JAVIER FRAIZ - OURENSE
La estrechura del nuevo edificio judicial de O Barco amontonará funcionarios y legajos en la oficina para causa civil y en la que tramitará las cuestiones de lo penal. Tal y como denuncia el sindicato SPJ-USO, los empleados no cabrán con la holgura precisa para desempeñar una actividad diaria y, en un espacio de 27 metros cuadrados, compartirán asuntos y déficit de acomodo un total de siete funcionarios por oficina.
Las dependencias se han proyectado en las plantas segunda y tercera del nuevo edificio, que será inaugurado en las próximas semanas tras culminar un proyecto que arrancó en 2008. Sus dimensiones, impropias para el trabajo de 14 personas según la central sindical, son inferiores también al vestíbulo de entrada a cada piso, diseñado con 30 metros cuadrados de espacio.
Desde este zaguán parte un pasillo hacia el interior de la estructura, donde hay una dependencia destinada en un principio a sala de confidencialidad para conciliaciones o declaraciones, que contará con 20 metros cuadrados.
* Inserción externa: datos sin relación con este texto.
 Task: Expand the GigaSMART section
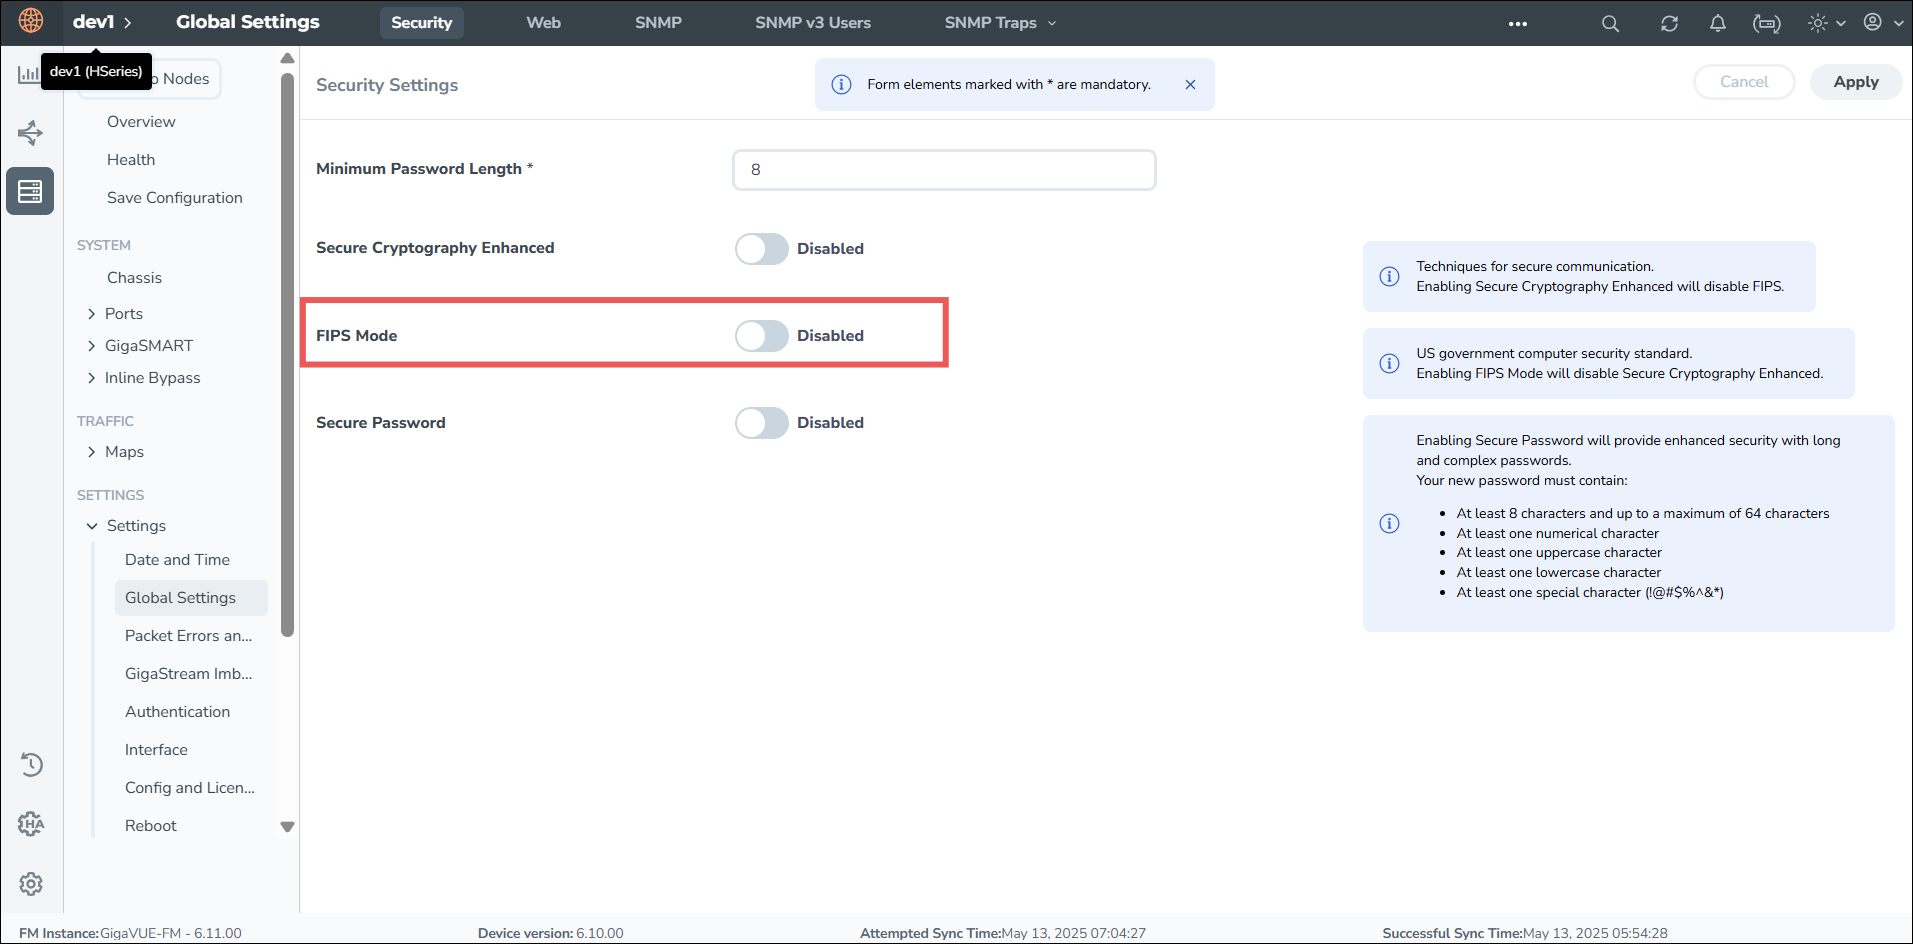click(x=92, y=346)
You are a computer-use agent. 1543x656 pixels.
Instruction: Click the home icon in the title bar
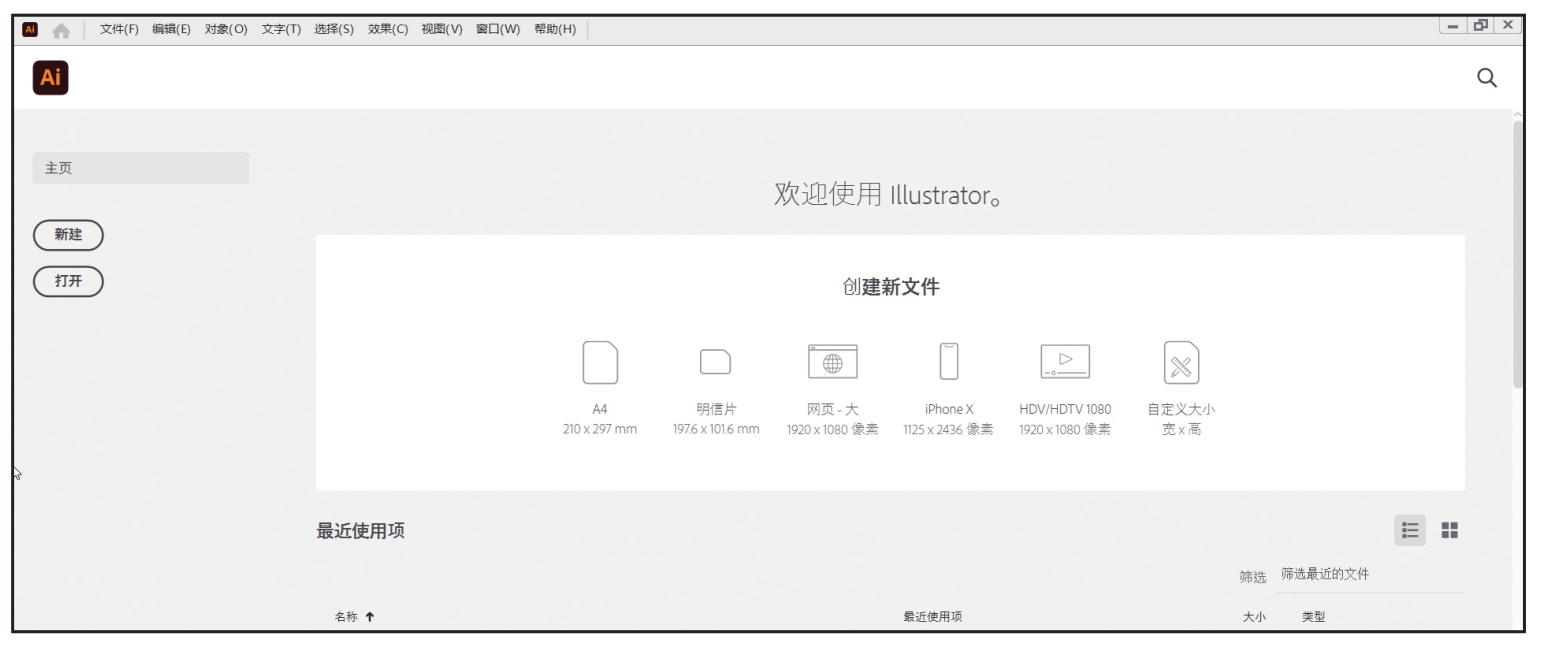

Inmediatamente a continuación se encuentran los despachos del secretario de juzgado, que habitará una estancia de 24 metros cuadrados; y del juez titular de cada órgano, que dispondrá incluso de aseo en una dependencia prácticamente igual, con 26 metros cuadrados, que cada una de las oficinas judiciales donde se amontonarán los funcionarios.
En el que será su lugar de trabajo, sólo hay espacio suficiente para instalar tres mesas. Esta disposición no deja sitio para el séptimo funcionario de cada uno de los dos juzgados barquense. “O no tiene sitio o no se contó con él”, matiza Edesio Fuentes, responsable en Ourense del sindicato USO. Para contrarrestar esta situación, el séptimo empleado ocupará un lugar acondicionado en la sala que pensaba destinarse las declaraciones confidenciales.
Fuentes mantiene que “no hay por donde moverse, lo que se agravará en cuanto se produzca el traslado, por la constante presencia de los profesionales que allí acudan además de las personas que pasen a prestar declaraciones, tanto en la oficina civil como en la penal”, explica.
El sindicato censura, además, que las oficinas judiciales queden expuestas a los espacios comunes del edificio. Los juzgados están acotados por frentes acristalados que no preservaría la intimidad y necesidad de concentración de estos catorce funcionarios en su tarea diaria.
Violencia de género
USO lamenta que el diseño interior del edificio vulnerará el recogimiento de los usuarios, especialmente de las víctimas de violencia de género cuando acudan a presentar denuncia al Juzgado Número Uno, órgano donde recaen las competencias sobre la materia. “Esto es grave porque es un edificio proyectado para muchos años”, concluyen.